Ясно. Вот в чем дело.
— Хочешь, я скажу?
— Ну, я не планировал именно это… но если ты поприсутствуешь, мне будет приятно.
Удивительно, но кузены почему-то боялись отца. Эмма, напрочь лишенная этого страха, всегда посмеивалась над этим.
— Трусишка-Ронни! Трусишка-Ронни! — пропела она высоким голоском и высунула язык. В ответ Ронни показал кулак и сделал вид, что дергает ее за косичку.
— Замолкни, крыса!
И оба рассмеялись. Они не играли в эту игру с тех пор, как ей было тринадцать, и у нее был маленький тощий хвостик и тоненький голос.
Решительность и даже некий дух бунтарства, сидевший в Эмме с утра, вдруг увял. И дальше ехали уже в другом настроении.
Встреча была назначена на одиннадцать, и в одиннадцать-ноль-две Ричард, аккуратный, как всегда, подтянутый, уверенный и сияющий, предстал перед ними. Встреча происходила в небольшом французском ресторане, который с недавних пор Ричард выделял за качество блюд и приятную обстановку. Сюда он водил деловых партнеров, клиентов, сюда можно позвать семью, так же как и малознакомых людей другого социального уровня — и те и другие вписывались в интерьер вполне естественно.

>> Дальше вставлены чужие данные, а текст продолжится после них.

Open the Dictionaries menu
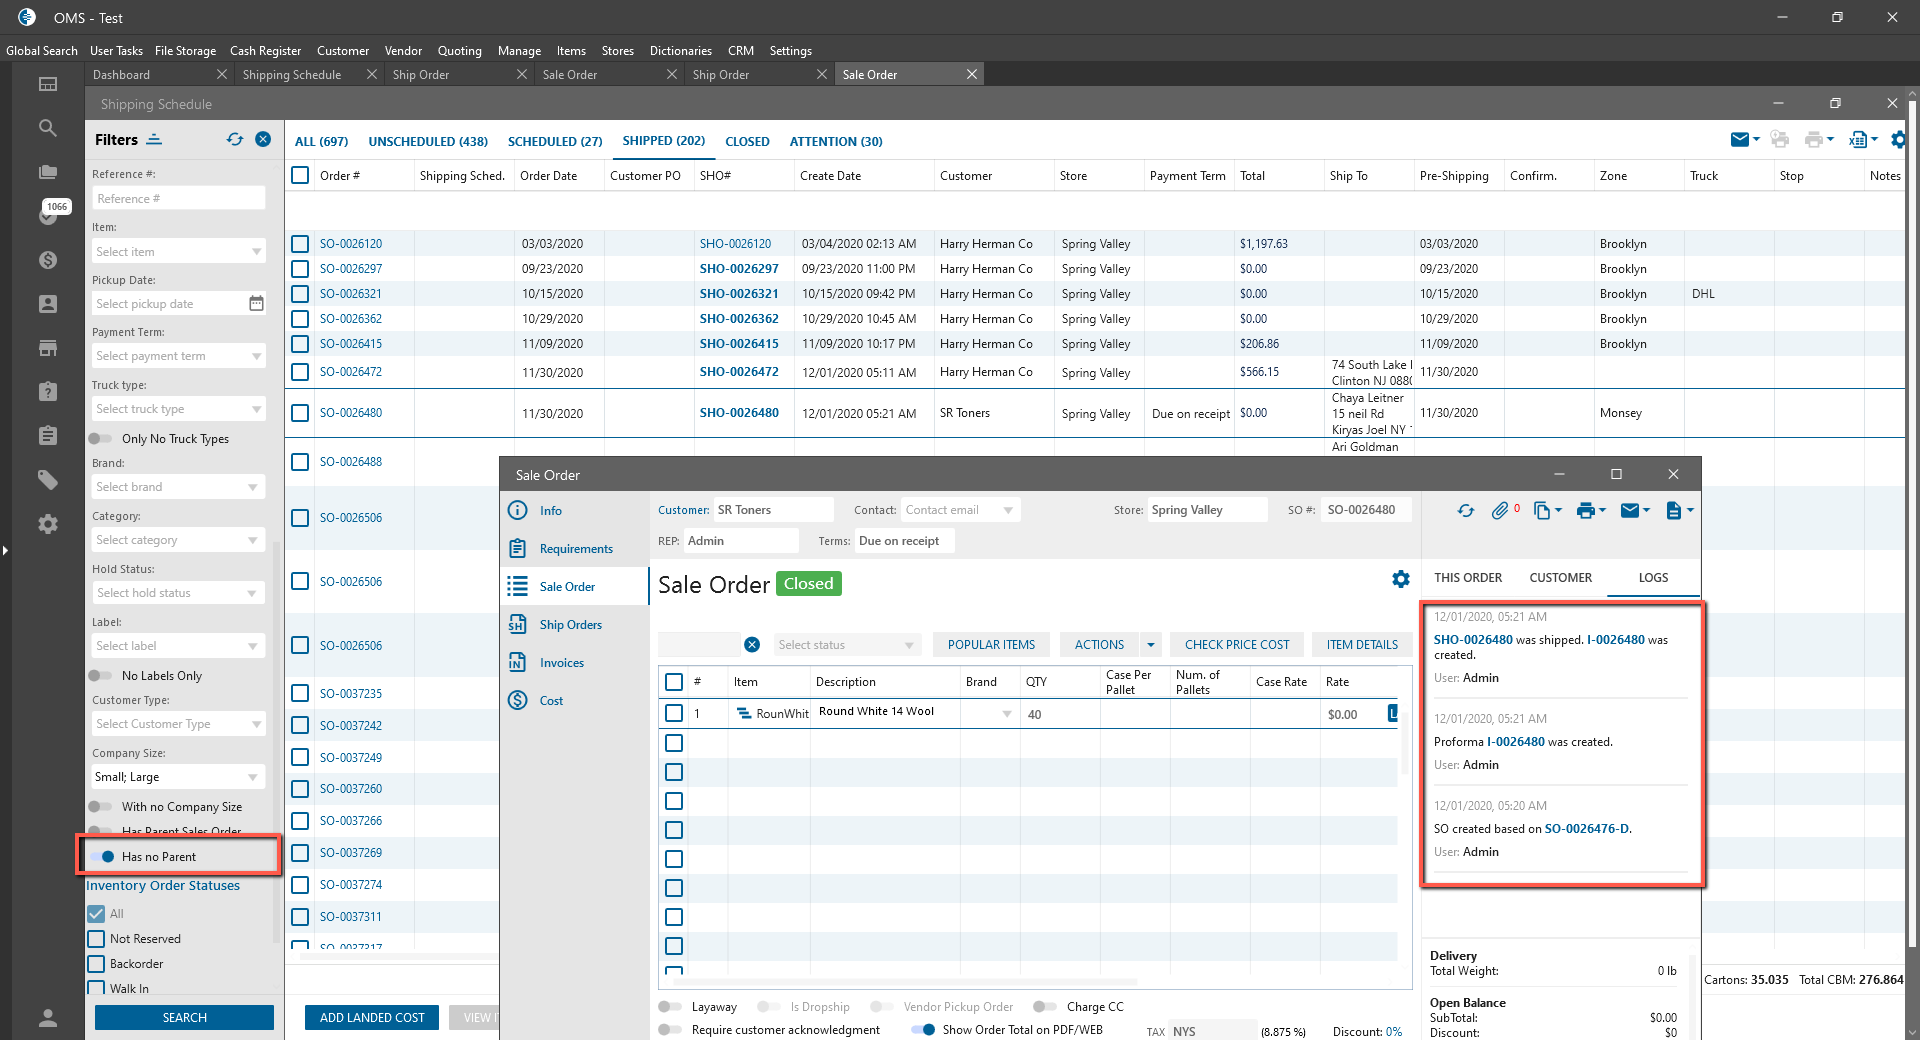This screenshot has width=1920, height=1040. [x=680, y=51]
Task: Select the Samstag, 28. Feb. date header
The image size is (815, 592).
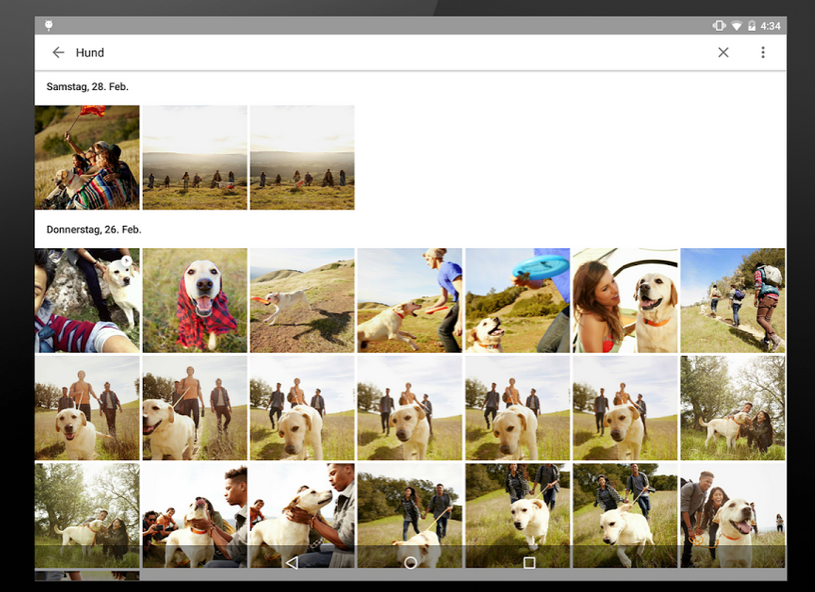Action: pyautogui.click(x=87, y=87)
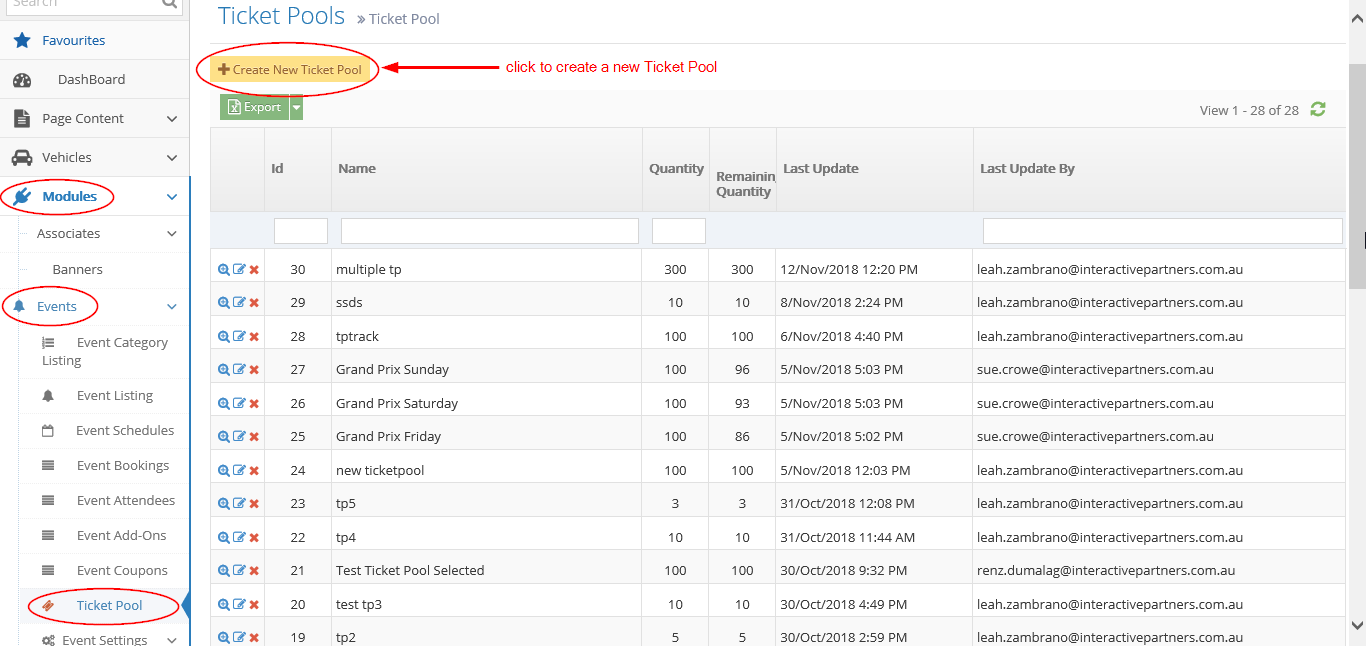Open Event Coupons menu item

[122, 571]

— Ну, дети? Что подвигло вас на подвиг встречи со стариком-отцом в сей ранний час? — Спросил он, усевшись за столик.
Кажется, он никогда не принимал их особо всерьез. Обычная маска труженика отца: я, мол, великий адвокат и что вы в своей маленькой жизни можете знать, чего не видел я? И под его ироничным взглядом дети присмирели и сидели, тихо переглядываясь. Но, как обычно, недолго, и руководство на себя взяла более бойкая Эмма.
Протянув Ричарду газету, она спросила:
— Ты знал?
— А, это… ну, дорогая, ты совсем не следишь за новостями. Об этом уже месяц говорят по ТВ, в новостях.
— Я не смотрю телевизор.
— И газеты тоже не читаешь.
— Почему ты мне не сказал?
— А что бы изменилось?
Да, что? Ей казалось, что она как-то причастна к той истории и несет ответственность за Стефани и другую — убитую девушку, за возможных будущих жертв. Для Ричарда же это был лишь ординарный случай из практики. Не первый, даже не сотый.
— Такое случается сплошь и рядом. Даже тогда было чудом, что нам удалось его загнать, — «нам» — это великодушно, учитывая, что все сделал один Ричард. — Пять лет за непредумышленное убийство — не так уж и мало для Америки. Многие отделывались меньшим. В любом случае, ты должна помнить, что нашей основной задачей было спасти девушку, а не добиться наказания порока.